Presented in partnership with Skira

Stephanie Cristello is a contemporary art critic, curator, and author based in Chicago. Her work focuses on artists who critically engage with the image and its role in visual culture. She graduated from the School of the Art Institute of Chicago in 2013 with a liberal arts thesis in visual critical studies. Cristello was previously the Senior Editor US for ArtSlant (2012–18) and the founding Editor-in-Chief of THE SEEN, Chicago’s International Journal of Contemporary & Modern Art (2013–20). Her writing has been published in ArtReview, BOMB Magazine, Elephant Magazine, Frieze MagazineMousse Magazine, OSMOS, and Portable Gray. She has delivered panels at the US Pavilion at the Venice Biennale for Architecture, Independent Curators International (ICI), the Terra Foundation for American Art, Manifest Institute, the Chicago Architecture Biennial, and Nordic Talks. Cristello served as the artistic director of EXPO CHICAGO (2013–2020) and is currently the director / curator at Chicago Manual Style (Chicago) and Curator-at-Large at Kasmin (New York). In 2020–21, she was a curatorial advisor to the 2020 Busan Biennale (South Korea) as well as a guest curator at Kunsthal Aarhus (Denmark), the Malmö Art Museum (Sweden), and the Driehaus Museum (Chicago). Cristello has contributed to numerous exhibition catalogues nationally and internationally, including monographs on the work of Lap-See Lam (Bonniers Konsthall / Lenz Press, 2021), Mamma Andersson and Tal R (Kunsten Museum / Malmö Art Museum, 2022). She is the author of Theodora Allen: Saturnine (Motto / Kunsthal Aarhus, 2021), Sustainable Societies for the Future (Motto / Malmö Art Museum, 2021), and Barbara Kasten: Architecture and Film 2015–2020 (Skira, 2022). In 2020, she was awarded a publication grant by the Graham Foundation for Advanced Studies in the Fine Arts.

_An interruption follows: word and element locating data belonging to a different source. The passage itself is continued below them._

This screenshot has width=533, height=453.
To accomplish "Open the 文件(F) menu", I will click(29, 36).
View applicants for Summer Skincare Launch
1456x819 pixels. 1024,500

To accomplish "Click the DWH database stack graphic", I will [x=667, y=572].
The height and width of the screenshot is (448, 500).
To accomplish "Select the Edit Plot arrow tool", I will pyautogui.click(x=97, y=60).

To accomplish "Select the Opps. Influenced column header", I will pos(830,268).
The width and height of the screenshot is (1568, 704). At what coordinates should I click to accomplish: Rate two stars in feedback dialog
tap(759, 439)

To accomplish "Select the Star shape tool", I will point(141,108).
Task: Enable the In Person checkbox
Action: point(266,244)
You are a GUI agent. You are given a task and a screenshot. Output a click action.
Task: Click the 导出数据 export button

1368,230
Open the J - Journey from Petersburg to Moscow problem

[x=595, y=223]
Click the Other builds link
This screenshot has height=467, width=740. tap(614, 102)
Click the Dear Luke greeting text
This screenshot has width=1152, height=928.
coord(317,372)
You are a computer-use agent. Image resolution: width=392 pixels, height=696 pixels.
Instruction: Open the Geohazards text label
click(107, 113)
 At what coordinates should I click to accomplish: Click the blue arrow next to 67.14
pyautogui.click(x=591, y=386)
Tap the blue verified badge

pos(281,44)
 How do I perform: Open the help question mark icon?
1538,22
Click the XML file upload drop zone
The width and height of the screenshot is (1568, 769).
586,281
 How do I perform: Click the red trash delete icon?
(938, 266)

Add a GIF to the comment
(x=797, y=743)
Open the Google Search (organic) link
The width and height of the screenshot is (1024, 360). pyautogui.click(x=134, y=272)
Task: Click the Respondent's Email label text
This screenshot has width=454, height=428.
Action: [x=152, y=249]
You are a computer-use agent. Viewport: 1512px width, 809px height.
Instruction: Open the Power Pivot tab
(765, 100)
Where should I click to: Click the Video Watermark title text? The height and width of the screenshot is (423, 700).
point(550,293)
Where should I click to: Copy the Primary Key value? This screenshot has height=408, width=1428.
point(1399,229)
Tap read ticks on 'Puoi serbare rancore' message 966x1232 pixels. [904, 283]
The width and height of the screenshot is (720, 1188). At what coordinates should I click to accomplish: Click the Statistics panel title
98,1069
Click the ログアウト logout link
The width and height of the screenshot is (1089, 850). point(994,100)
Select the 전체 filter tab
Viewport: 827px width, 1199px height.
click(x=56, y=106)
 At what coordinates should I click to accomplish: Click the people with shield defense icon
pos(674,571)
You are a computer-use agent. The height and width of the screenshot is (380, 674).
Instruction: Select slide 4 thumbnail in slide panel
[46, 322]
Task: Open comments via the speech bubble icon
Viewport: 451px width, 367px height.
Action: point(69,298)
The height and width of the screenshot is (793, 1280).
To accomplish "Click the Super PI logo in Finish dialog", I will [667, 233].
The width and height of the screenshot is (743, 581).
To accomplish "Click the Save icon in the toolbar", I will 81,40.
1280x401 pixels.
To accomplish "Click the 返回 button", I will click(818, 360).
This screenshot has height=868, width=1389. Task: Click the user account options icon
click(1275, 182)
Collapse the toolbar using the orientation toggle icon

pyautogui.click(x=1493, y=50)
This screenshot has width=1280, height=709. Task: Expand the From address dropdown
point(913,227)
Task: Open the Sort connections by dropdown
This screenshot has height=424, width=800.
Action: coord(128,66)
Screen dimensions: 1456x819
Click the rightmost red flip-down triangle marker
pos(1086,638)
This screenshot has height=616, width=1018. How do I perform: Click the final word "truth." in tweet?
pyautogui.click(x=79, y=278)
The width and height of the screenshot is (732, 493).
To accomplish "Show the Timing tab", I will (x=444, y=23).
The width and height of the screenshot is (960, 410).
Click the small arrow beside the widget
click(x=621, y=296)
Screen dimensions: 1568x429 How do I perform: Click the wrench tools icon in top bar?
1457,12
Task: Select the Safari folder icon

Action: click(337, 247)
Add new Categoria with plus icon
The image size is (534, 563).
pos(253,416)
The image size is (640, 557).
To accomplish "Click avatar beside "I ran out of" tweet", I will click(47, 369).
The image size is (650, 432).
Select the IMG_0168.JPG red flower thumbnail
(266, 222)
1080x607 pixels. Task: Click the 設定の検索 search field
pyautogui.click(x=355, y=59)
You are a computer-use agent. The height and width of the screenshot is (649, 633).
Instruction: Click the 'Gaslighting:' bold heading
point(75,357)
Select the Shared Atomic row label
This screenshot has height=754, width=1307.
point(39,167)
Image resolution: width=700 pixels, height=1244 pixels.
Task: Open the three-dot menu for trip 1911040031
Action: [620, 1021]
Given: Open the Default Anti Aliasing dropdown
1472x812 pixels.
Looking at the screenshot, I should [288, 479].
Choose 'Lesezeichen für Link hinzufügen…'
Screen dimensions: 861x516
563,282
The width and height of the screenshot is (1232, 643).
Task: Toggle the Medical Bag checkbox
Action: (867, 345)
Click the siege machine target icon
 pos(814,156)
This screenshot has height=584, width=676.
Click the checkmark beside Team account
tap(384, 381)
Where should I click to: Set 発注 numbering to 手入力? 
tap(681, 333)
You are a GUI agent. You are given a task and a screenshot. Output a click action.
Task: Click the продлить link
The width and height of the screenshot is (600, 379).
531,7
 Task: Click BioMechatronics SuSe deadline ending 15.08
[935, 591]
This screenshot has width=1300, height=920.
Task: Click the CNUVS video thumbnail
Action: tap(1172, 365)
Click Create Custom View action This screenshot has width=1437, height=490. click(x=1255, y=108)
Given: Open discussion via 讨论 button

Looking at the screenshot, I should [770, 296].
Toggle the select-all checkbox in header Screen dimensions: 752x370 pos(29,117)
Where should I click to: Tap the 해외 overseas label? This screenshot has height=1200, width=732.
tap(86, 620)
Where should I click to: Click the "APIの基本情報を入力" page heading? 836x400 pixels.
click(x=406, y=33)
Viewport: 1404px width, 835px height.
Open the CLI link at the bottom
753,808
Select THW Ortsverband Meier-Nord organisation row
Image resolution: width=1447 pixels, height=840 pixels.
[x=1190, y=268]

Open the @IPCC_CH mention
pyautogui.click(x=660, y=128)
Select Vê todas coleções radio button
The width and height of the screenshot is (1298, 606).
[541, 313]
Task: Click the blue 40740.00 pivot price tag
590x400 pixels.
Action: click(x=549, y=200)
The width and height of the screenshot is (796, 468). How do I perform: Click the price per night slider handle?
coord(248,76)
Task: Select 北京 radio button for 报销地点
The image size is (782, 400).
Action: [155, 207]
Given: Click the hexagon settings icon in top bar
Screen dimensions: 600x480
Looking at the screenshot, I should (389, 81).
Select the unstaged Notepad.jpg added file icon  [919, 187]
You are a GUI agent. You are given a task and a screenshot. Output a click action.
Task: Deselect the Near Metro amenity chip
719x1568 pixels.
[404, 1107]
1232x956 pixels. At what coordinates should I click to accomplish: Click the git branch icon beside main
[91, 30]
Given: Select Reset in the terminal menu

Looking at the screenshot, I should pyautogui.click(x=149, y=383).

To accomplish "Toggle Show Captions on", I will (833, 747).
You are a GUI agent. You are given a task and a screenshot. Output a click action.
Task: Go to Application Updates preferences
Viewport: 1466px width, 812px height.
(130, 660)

Barbara Kasten (b. 1936, Chicago) lives and works in Chicago. She received her BFA from the University of Arizona in 1959 and MFA from the California College of Arts and Crafts in 1970. Kasten’s practice centers around an exploration of the nature of perception and materiality. Her photographic output using both studio and natural lighting has been essential to the last decade of multi-disciplinary work in sculpture, video, installation, and public art. These works continue to examine an object’s presence within both illusionistic and real space. Forms--designated by shadow, color, and the space between objects--oscillate between representation and abstraction. Her work has been exhibited across the United States and Europe. Most recently, Kasten was the subject of a solo exhibition at the Kunstmuseum Wolfsburg, Germany, which traveled to Sammlung Goetz, Germany, and is open through April 2023. Other recent exhibitions include Barbara Kasten: Scenarios, Aspen Art Museum, Colorado; Women in Abstraction, Museo Guggenheim Bilbao, Spain, and Centre Pompidou, France; The 2020 Busan Biennale: Words at an Exhibition—an exhibition in ten chapters and five poems, South Korea; Shape of Light: 100 Years of Photography and Abstract Art, TATE Modern, UK; Sharjah Biennial 14: Leaving the Echo Chamber, Sharjah Art Foundation, UAE; and a retrospective at the Institute of Contemporary Art in Philadelphia that traveled to the Graham Foundation in Chicago and the Los Angeles Museum of Contemporary Art. Her work is featured in the collections such as The Museum of Modern Art, New York; Whitney Museum of American Art, New York; Guggenheim Museum, New York; Tate Modern, London; High Museum of Art, Atlanta; Museum of Fine Arts, Houston; Centre Pompidou, Paris; and the Smithsonian American Art Museum, Washington, DC among many others.